#### Exercise details
Render the records below as a Markdown table with the columns Row and Line. Put the row number in Row and the line itself in Line, and skip any blank lines.

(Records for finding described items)
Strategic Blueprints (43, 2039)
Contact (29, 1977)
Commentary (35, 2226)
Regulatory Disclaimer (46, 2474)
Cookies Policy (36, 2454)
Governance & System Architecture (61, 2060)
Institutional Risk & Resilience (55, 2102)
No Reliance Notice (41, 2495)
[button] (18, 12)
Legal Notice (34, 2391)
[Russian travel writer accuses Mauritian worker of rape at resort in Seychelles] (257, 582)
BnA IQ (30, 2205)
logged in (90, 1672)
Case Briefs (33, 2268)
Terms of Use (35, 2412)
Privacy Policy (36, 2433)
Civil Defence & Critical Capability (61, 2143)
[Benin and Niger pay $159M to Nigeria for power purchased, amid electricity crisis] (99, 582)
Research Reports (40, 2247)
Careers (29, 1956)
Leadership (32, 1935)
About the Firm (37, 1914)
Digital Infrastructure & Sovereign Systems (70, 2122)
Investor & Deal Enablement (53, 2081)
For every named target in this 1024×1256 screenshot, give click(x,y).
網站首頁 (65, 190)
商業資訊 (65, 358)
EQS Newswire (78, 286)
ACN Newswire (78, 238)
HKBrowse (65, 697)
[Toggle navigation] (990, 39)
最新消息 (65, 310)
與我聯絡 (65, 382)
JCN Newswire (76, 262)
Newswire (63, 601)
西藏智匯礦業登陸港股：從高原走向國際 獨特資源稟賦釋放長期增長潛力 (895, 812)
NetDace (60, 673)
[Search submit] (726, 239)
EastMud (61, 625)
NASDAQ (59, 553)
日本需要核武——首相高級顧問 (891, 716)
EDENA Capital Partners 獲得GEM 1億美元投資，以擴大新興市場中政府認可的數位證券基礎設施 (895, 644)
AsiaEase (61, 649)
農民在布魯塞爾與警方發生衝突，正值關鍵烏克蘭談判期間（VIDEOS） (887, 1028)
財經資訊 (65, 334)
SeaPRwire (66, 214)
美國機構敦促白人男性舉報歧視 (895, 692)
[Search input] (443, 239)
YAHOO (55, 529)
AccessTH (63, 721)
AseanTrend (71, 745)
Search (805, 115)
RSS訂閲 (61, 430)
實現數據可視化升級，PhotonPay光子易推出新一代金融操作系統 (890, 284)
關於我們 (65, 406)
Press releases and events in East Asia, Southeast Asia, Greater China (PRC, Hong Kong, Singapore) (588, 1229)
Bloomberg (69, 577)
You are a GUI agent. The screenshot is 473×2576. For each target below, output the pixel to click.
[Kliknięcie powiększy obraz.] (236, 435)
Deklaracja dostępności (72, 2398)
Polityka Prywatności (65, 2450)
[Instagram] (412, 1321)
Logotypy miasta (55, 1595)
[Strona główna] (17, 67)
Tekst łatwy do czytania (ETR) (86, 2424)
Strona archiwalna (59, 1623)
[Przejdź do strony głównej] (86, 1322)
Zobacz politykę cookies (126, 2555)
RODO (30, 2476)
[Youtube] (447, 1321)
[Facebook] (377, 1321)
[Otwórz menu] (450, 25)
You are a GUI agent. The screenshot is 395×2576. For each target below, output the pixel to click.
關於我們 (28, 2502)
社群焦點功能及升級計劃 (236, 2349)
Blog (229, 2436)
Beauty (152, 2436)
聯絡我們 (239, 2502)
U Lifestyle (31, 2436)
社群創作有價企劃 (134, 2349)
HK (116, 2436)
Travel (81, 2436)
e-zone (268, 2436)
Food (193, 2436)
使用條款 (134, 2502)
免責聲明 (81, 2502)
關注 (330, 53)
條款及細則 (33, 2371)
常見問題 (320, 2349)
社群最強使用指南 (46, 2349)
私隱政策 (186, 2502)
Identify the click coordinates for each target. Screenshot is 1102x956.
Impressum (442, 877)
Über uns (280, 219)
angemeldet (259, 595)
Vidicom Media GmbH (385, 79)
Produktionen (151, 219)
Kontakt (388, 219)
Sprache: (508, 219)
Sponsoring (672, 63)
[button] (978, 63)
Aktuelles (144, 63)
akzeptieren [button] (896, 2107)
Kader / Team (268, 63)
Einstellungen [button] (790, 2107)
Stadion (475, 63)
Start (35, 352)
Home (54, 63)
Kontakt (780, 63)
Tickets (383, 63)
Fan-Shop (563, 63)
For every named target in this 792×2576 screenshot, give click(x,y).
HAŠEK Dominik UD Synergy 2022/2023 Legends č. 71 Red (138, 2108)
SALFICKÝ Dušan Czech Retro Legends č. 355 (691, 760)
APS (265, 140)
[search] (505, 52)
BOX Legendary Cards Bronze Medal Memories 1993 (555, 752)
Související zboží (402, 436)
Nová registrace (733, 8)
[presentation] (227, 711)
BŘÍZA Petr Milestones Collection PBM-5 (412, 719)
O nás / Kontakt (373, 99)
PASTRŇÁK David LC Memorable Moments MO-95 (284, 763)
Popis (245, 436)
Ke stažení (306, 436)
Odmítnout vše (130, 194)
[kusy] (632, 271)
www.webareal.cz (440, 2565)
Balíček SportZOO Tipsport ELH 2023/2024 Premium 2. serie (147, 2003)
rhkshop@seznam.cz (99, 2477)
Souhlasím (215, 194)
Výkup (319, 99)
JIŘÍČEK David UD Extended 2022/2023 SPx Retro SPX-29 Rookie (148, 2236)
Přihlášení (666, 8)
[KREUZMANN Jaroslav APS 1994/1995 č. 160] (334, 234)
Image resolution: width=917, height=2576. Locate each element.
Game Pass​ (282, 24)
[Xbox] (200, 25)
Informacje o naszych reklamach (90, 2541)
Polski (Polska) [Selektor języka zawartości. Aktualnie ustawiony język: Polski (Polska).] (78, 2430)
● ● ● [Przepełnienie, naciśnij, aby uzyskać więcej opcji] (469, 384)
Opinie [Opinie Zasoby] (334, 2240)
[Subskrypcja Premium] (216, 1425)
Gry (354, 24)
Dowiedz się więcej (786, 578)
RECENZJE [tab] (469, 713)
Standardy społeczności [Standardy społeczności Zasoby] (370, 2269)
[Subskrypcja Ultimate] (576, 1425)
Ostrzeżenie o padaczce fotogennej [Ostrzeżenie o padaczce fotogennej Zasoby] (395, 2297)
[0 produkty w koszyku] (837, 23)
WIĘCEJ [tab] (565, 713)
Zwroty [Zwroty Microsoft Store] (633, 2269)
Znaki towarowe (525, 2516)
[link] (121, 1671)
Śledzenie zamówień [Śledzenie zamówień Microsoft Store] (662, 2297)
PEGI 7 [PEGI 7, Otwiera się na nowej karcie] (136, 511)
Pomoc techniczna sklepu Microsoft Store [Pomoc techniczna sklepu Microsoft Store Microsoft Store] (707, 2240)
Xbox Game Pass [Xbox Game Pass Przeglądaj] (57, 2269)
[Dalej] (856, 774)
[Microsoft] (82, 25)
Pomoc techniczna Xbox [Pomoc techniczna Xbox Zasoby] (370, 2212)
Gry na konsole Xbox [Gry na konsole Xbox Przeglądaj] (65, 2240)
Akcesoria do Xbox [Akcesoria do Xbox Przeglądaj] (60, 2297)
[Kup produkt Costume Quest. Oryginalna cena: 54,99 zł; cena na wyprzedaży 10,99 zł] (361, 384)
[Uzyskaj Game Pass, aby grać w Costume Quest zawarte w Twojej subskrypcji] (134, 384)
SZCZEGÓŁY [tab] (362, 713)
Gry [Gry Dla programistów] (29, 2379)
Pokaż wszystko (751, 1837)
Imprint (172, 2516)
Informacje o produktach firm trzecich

#### Solution to this problem
| Row | Line |
|---|---|
| 1 | Strategic Blueprints (43, 2039) |
| 2 | Contact (29, 1977) |
| 3 | Commentary (35, 2226) |
| 4 | Regulatory Disclaimer (46, 2474) |
| 5 | Cookies Policy (36, 2454) |
| 6 | Governance & System Architecture (61, 2060) |
| 7 | Institutional Risk & Resilience (55, 2102) |
| 8 | No Reliance Notice (41, 2495) |
| 9 | [button] (18, 12) |
| 10 | Legal Notice (34, 2391) |
| 11 | [Russian travel writer accuses Mauritian worker of rape at resort in Seychelles] (257, 582) |
| 12 | BnA IQ (30, 2205) |
| 13 | logged in (90, 1672) |
| 14 | Case Briefs (33, 2268) |
| 15 | Terms of Use (35, 2412) |
| 16 | Privacy Policy (36, 2433) |
| 17 | Civil Defence & Critical Capability (61, 2143) |
| 18 | [Benin and Niger pay $159M to Nigeria for power purchased, amid electricity crisis] (99, 582) |
| 19 | Research Reports (40, 2247) |
| 20 | Careers (29, 1956) |
| 21 | Leadership (32, 1935) |
| 22 | About the Firm (37, 1914) |
| 23 | Digital Infrastructure & Sovereign Systems (70, 2122) |
| 24 | Investor & Deal Enablement (53, 2081) |
| 25 | For every named target in this 1024×1256 screenshot, give click(x,y). |
| 26 | 網站首頁 (65, 190) |
| 27 | 商業資訊 (65, 358) |
| 28 | EQS Newswire (78, 286) |
| 29 | ACN Newswire (78, 238) |
| 30 | HKBrowse (65, 697) |
| 31 | [Toggle navigation] (990, 39) |
| 32 | 最新消息 (65, 310) |
| 33 | 與我聯絡 (65, 382) |
| 34 | JCN Newswire (76, 262) |
| 35 | Newswire (63, 601) |
| 36 | 西藏智匯礦業登陸港股：從高原走向國際 獨特資源稟賦釋放長期增長潛力 (895, 812) |
| 37 | NetDace (60, 673) |
| 38 | [Search submit] (726, 239) |
| 39 | EastMud (61, 625) |
| 40 | NASDAQ (59, 553) |
| 41 | 日本需要核武——首相高級顧問 (891, 716) |
| 42 | EDENA Capital Partners 獲得GEM 1億美元投資，以擴大新興市場中政府認可的數位證券基礎設施 (895, 644) |
| 43 | AsiaEase (61, 649) |
| 44 | 農民在布魯塞爾與警方發生衝突，正值關鍵烏克蘭談判期間（VIDEOS） (887, 1028) |
| 45 | 財經資訊 (65, 334) |
| 46 | SeaPRwire (66, 214) |
| 47 | 美國機構敦促白人男性舉報歧視 (895, 692) |
| 48 | [Search input] (443, 239) |
| 49 | YAHOO (55, 529) |
| 50 | AccessTH (63, 721) |
| 51 | AseanTrend (71, 745) |
| 52 | Search (805, 115) |
| 53 | RSS訂閲 (61, 430) |
| 54 | 實現數據可視化升級，PhotonPay光子易推出新一代金融操作系統 (890, 284) |
| 55 | 關於我們 (65, 406) |
| 56 | Press releases and events in East Asia, Southeast Asia, Greater China (PRC, Hong Kong, Singapore) (588, 1229) |
| 57 | Bloomberg (69, 577) |
| 58 | You are a GUI agent. The screenshot is 473×2576. For each target below, output the pixel to click. |
| 59 | [Kliknięcie powiększy obraz.] (236, 435) |
| 60 | Deklaracja dostępności (72, 2398) |
| 61 | Polityka Prywatności (65, 2450) |
| 62 | [Instagram] (412, 1321) |
| 63 | Logotypy miasta (55, 1595) |
| 64 | [Strona główna] (17, 67) |
| 65 | Tekst łatwy do czytania (ETR) (86, 2424) |
| 66 | Strona archiwalna (59, 1623) |
| 67 | [Przejdź do strony głównej] (86, 1322) |
| 68 | Zobacz politykę cookies (126, 2555) |
| 69 | RODO (30, 2476) |
| 70 | [Youtube] (447, 1321) |
| 71 | [Facebook] (377, 1321) |
| 72 | [Otwórz menu] (450, 25) |
| 73 | You are a GUI agent. The screenshot is 395×2576. For each target below, output the pixel to click. |
| 74 | 關於我們 (28, 2502) |
| 75 | 社群焦點功能及升級計劃 (236, 2349) |
| 76 | Blog (229, 2436) |
| 77 | Beauty (152, 2436) |
| 78 | 聯絡我們 (239, 2502) |
| 79 | U Lifestyle (31, 2436) |
| 80 | 社群創作有價企劃 (134, 2349) |
| 81 | HK (116, 2436) |
| 82 | Travel (81, 2436) |
| 83 | e-zone (268, 2436) |
| 84 | Food (193, 2436) |
| 85 | 使用條款 (134, 2502) |
| 86 | 免責聲明 (81, 2502) |
| 87 | 關注 (330, 53) |
| 88 | 條款及細則 (33, 2371) |
| 89 | 常見問題 (320, 2349) |
| 90 | 社群最強使用指南 (46, 2349) |
| 91 | 私隱政策 (186, 2502) |
| 92 | Identify the click coordinates for each target. Screenshot is 1102x956. |
| 93 | Impressum (442, 877) |
| 94 | Über uns (280, 219) |
| 95 | angemeldet (259, 595) |
| 96 | Vidicom Media GmbH (385, 79) |
| 97 | Produktionen (151, 219) |
| 98 | Kontakt (388, 219) |
| 99 | Sprache: (508, 219) |
| 100 | Sponsoring (672, 63) |
| 101 | [button] (978, 63) |
| 102 | Aktuelles (144, 63) |
| 103 | akzeptieren [button] (896, 2107) |
| 104 | Kader / Team (268, 63) |
| 105 | Einstellungen [button] (790, 2107) |
| 106 | Stadion (475, 63) |
| 107 | Start (35, 352) |
| 108 | Home (54, 63) |
| 109 | Kontakt (780, 63) |
| 110 | Tickets (383, 63) |
| 111 | Fan-Shop (563, 63) |
| 112 | For every named target in this 792×2576 screenshot, give click(x,y). |
| 113 | HAŠEK Dominik UD Synergy 2022/2023 Legends č. 71 Red (138, 2108) |
| 114 | SALFICKÝ Dušan Czech Retro Legends č. 355 (691, 760) |
| 115 | APS (265, 140) |
| 116 | [search] (505, 52) |
| 117 | BOX Legendary Cards Bronze Medal Memories 1993 (555, 752) |
| 118 | Související zboží (402, 436) |
| 119 | Nová registrace (733, 8) |
| 120 | [presentation] (227, 711) |
| 121 | BŘÍZA Petr Milestones Collection PBM-5 (412, 719) |
| 122 | O nás / Kontakt (373, 99) |
| 123 | PASTRŇÁK David LC Memorable Moments MO-95 (284, 763) |
| 124 | Popis (245, 436) |
| 125 | Ke stažení (306, 436) |
| 126 | Odmítnout vše (130, 194) |
| 127 | [kusy] (632, 271) |
| 128 | www.webareal.cz (440, 2565) |
| 129 | Balíček SportZOO Tipsport ELH 2023/2024 Premium 2. serie (147, 2003) |
| 130 | rhkshop@seznam.cz (99, 2477) |
| 131 | Souhlasím (215, 194) |
| 132 | Výkup (319, 99) |
| 133 | JIŘÍČEK David UD Extended 2022/2023 SPx Retro SPX-29 Rookie (148, 2236) |
| 134 | Přihlášení (666, 8) |
| 135 | [KREUZMANN Jaroslav APS 1994/1995 č. 160] (334, 234) |
| 136 | Image resolution: width=917, height=2576. Locate each element. |
| 137 | Game Pass​ (282, 24) |
| 138 | [Xbox] (200, 25) |
| 139 | Informacje o naszych reklamach (90, 2541) |
| 140 | Polski (Polska) [Selektor języka zawartości. Aktualnie ustawiony język: Polski (Polska).] (78, 2430) |
| 141 | ● ● ● [Przepełnienie, naciśnij, aby uzyskać więcej opcji] (469, 384) |
| 142 | Opinie [Opinie Zasoby] (334, 2240) |
| 143 | [Subskrypcja Premium] (216, 1425) |
| 144 | Gry (354, 24) |
| 145 | Dowiedz się więcej (786, 578) |
| 146 | RECENZJE [tab] (469, 713) |
| 147 | Standardy społeczności [Standardy społeczności Zasoby] (370, 2269) |
| 148 | [Subskrypcja Ultimate] (576, 1425) |
| 149 | Ostrzeżenie o padaczce fotogennej [Ostrzeżenie o padaczce fotogennej Zasoby] (395, 2297) |
| 150 | [0 produkty w koszyku] (837, 23) |
| 151 | WIĘCEJ [tab] (565, 713) |
| 152 | Zwroty [Zwroty Microsoft Store] (633, 2269) |
| 153 | Znaki towarowe (525, 2516) |
| 154 | [link] (121, 1671) |
| 155 | Śledzenie zamówień [Śledzenie zamówień Microsoft Store] (662, 2297) |
| 156 | PEGI 7 [PEGI 7, Otwiera się na nowej karcie] (136, 511) |
| 157 | Pomoc techniczna sklepu Microsoft Store [Pomoc techniczna sklepu Microsoft Store Microsoft Store] (707, 2240) |
| 158 | Xbox Game Pass [Xbox Game Pass Przeglądaj] (57, 2269) |
| 159 | [Dalej] (856, 774) |
| 160 | [Microsoft] (82, 25) |
| 161 | Pomoc techniczna Xbox [Pomoc techniczna Xbox Zasoby] (370, 2212) |
| 162 | Gry na konsole Xbox [Gry na konsole Xbox Przeglądaj] (65, 2240) |
| 163 | Akcesoria do Xbox [Akcesoria do Xbox Przeglądaj] (60, 2297) |
| 164 | [Kup produkt Costume Quest. Oryginalna cena: 54,99 zł; cena na wyprzedaży 10,99 zł] (361, 384) |
| 165 | [Uzyskaj Game Pass, aby grać w Costume Quest zawarte w Twojej subskrypcji] (134, 384) |
| 166 | SZCZEGÓŁY [tab] (362, 713) |
| 167 | Gry [Gry Dla programistów] (29, 2379) |
| 168 | Pokaż wszystko (751, 1837) |
| 169 | Imprint (172, 2516) |
| 170 | Informacje o produktach firm trzecich |